Which Side to Face Bed, Chair and Place Objects After Stroke for Occupational Therapy

After a stroke, patients may experience decreased awareness of their side, such as the left side of either themself or their environment. One way to increase awareness, which is quite intuitive actually, is to place objects, environment, basically stimuli (this includes sounds, lights, etc.) on the side of their deficit. This is often their left side such as with left inattention or left neglect. However, one thing to note is that for safety reasons, important objects such as the call bell in a hospital should be placed on the side so that the patient can easily find it.

Non-deficit side:

  • Call light remote
  • Smartphones & Tablets (patients tend to misplace these quite often)
  • Signage posted by staff

Deficit side:

  • Bed adjustment control remote
  • Food
  • Beverages (cups & water bottles)
  • Radio
  • TV
  • Remotes
  • Amazon alexa and other smart devices
  • Lights and lamps
  • Aromatherapy emitters
  • Glasses
  • Books & newspapers
  • Mirrors
  • Clocks & watches
  • Toothbrushes and other grooming supplies
  • Medications
  • Theraputty

Another key consideration is the direction to orient the bed and chair that the patient sits on.

For example, if the patient has left neglect, and the left side of the bed is a wall, the patient could benefit from having the bed flipped around 180 degrees so that the left is no longer a wall, but instead the rest of the world. This may seem very extreme, especially in places like a hospital where things are pretty set up the way they are, such as the oxygen behind the bed, doorways, etc. So every case is different and each facility is different. But think about how much of a difference this could make. If such a change is not possible or considered “safe” for your facility, it is worth educating the patient and their family about this trick for settings such as their own home.

From my experience, left inattention and neglect are difficult to overcome and take time. So in settings such as acute care and acute rehabilitation, you probably are not going to “fix” the patient’s left inattention or neglect. As occupational therapists play an important role in education, practitioners should highly consider passing on this information to the patient and their caregivers. You might even want to consider placing this in your discharge recommendation checklist after evaluation of the patient’s home environment.

Because it is likely very possible for the patient to have their bed flipped in their home environment. This can have a significant positive impact on their recovery for left inattention and left neglect.
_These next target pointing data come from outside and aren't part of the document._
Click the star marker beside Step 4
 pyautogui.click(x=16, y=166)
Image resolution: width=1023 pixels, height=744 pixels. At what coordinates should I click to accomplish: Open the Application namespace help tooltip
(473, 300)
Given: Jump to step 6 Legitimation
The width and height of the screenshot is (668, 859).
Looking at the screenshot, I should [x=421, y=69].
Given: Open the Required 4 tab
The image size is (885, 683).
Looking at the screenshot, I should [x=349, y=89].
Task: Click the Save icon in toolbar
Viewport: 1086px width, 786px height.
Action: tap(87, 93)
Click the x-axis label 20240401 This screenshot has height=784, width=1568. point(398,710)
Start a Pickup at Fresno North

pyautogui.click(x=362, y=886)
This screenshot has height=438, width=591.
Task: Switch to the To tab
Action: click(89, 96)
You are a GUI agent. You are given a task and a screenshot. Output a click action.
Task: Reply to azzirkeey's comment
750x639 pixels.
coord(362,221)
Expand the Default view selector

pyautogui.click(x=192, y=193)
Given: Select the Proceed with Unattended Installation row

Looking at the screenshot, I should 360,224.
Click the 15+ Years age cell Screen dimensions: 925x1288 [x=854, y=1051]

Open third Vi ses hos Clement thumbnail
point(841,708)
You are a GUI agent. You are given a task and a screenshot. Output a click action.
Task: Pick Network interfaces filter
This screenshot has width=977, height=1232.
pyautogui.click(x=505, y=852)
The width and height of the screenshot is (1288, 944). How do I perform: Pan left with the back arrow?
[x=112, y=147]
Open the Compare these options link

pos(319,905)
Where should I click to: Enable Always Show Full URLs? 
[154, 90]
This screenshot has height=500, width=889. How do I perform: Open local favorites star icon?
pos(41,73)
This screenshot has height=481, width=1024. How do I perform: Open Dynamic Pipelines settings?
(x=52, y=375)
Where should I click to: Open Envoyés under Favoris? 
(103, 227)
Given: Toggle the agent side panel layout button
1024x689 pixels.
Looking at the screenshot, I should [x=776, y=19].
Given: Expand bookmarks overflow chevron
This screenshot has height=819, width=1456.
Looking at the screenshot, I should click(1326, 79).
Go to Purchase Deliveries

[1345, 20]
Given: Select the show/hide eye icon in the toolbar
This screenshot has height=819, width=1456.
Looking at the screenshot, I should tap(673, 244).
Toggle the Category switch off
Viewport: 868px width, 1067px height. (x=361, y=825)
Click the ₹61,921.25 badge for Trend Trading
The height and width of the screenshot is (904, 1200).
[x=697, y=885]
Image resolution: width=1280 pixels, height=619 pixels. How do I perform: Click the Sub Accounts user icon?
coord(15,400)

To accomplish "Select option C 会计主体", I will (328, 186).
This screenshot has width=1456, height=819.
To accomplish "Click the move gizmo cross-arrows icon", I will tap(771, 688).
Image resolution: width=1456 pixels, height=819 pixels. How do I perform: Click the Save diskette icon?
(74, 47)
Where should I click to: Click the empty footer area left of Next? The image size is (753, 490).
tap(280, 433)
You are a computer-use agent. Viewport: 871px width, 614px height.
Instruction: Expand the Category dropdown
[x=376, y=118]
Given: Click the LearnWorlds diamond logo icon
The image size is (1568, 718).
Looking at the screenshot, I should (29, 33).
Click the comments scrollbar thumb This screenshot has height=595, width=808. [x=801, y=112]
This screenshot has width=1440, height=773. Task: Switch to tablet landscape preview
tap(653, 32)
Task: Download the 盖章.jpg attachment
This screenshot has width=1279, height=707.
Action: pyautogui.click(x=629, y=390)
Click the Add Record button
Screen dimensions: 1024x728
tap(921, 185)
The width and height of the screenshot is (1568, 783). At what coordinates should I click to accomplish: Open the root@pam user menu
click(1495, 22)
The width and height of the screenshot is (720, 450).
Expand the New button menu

Of course, this is not a one-size fits all answer. The environment and the patient’s ability as well as their activities are worth considering as well right. For example, does the spouse have any limitations? Is the environment even feasible to flip the bed? Which side is the stroke on? What objects such as furniture may be in the way?

Oftentimes, in addition to re-arranging the bed, having the chair oriented in the same way as to promote attention to the deficit side should be part of the team’s plan. So if re-arranging the bed is impossible or not practical, at the very least, the patient should have their chair oriented in this manner throughout all stages of the stroke recovery: in the hospital, at a SNF, and at home.

But why not take this even a step further? Why stop at bedside chairs? How about dining chairs, e.g., placing everyone at dinner to the left of the patient? Or furniture in the living room. Where the patient sits in the car. The shower chair being flipped around so the water is on the patient’s left side. Or even where the patient stands relative to what they are working within their environment (it doesn’t just have to be sitting).

We often place objects in a certain way that seems natural or intuitive either as a patient or therapist, but as awkward as it may seem, try to think outside of the box and flip the script for the benefit of their recovery. Encourage your patients and their caregivers to problem-solve and do the same. This can have an exponential impact on the patient’s recovery, not only for attention to one side but also the use of their body such has their arms for functional tasks and to decrease the chances of learned non-use.